Personal details
- Spouse: Matthew Brumlow
- Education: Northwestern College (BA)
- Occupation: actress

= Cora Vander Broek =

American actress

Cora Vander Broek is an American actress. She was nominated for a Tony Award for Best Featured Actress in a Play in 2020 for her Broadway-debut performance as Jules in Linda Vista by Tracy Letts.

She has appeared on television in Grace and Frankie, Chicago Fire, and Law & Order: SVU.

== Life and career ==
Cora F. Vander Broek was born in Orange City, Iowa, to Diane (Vander Stoep) and Thomas Vander Broek. She has a sister, Renee, and two brothers, Caleb and Michael. Her parents worked for Mission Aviation Fellowship and she spent her early years living with her parents in Indonesia and Honduras, before they returned to Iowa. She graduated with a BA in Theatre from Northwestern College.
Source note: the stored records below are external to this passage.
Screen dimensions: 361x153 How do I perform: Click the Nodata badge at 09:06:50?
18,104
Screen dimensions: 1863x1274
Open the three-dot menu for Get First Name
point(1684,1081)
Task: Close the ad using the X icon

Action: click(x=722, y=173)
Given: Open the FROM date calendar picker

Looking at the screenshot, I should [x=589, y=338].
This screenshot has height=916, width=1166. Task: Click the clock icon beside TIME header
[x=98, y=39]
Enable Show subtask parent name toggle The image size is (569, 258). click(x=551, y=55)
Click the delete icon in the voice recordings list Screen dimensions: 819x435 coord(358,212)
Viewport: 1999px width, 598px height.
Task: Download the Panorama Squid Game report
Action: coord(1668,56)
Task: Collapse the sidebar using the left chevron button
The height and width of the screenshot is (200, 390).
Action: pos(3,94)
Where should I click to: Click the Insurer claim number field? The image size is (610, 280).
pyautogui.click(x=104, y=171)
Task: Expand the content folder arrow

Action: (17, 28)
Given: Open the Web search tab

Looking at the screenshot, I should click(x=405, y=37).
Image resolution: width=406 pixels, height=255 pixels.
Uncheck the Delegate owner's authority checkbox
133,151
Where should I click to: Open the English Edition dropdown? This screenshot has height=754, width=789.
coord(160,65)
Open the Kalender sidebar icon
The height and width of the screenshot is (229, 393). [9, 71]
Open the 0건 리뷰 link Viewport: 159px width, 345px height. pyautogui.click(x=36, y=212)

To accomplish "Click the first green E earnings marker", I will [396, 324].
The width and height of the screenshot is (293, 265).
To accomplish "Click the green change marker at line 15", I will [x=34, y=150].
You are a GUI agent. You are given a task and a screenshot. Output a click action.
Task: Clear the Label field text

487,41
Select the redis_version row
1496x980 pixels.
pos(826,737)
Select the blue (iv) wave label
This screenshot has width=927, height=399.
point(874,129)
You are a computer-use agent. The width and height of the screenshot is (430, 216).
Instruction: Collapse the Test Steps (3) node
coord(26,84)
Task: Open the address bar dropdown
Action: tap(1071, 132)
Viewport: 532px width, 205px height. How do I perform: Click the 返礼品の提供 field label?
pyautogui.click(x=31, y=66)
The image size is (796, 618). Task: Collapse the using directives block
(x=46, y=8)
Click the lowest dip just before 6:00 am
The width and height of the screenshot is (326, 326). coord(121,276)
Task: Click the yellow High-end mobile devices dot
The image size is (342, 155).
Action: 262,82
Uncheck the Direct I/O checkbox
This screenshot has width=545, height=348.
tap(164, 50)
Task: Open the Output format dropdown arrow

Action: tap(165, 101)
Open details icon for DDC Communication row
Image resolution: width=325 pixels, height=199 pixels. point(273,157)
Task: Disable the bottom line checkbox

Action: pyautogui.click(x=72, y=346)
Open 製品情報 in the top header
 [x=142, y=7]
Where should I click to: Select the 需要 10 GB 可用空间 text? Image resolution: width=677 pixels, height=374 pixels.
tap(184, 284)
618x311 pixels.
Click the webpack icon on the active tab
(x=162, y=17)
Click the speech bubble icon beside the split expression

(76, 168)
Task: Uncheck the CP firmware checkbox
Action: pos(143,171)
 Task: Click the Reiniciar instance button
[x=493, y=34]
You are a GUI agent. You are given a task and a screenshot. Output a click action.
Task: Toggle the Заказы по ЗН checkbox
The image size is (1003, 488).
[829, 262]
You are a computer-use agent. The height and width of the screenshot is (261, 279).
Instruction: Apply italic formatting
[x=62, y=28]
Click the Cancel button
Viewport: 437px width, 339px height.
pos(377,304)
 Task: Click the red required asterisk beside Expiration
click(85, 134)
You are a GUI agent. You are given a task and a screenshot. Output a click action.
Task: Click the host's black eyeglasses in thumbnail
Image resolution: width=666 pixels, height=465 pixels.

After college, she moved to Chicago and studied at The School at Steppenwolf (Steppenwolf Theatre). Select Chicago theatre credits include: Steppenwolf Theatre; Goodman Theatre; TimeLine Theatre; Raven theatre. Select regional theatre credits include: Actors Theatre at Louisville; Milwaukee Repertory Theatre; Indiana Repertory Theatre; Montana Shakespeare in the Parks. Cora is a Joseph Jefferson Award nominee and has been named an “Actor to Watch” by the Chicago Tribune.

Vander Broek made her Broadway debut as “Jules” in the World Premiere of Pulitzer and Tony Award winner Tracy Letts’ new play, Linda Vista, for which she received a 2020 Tony Nomination for “Actress in a Featured Role" as well as an Ovation Award nomination. She originated the role for Steppenwolf Theatre in Chicago and went on to reprise the role at the Mark Taper Forum in Los Angeles and finally at the Hayes Theater on Broadway.

She currently lives in Los Angeles where she also writes and produces.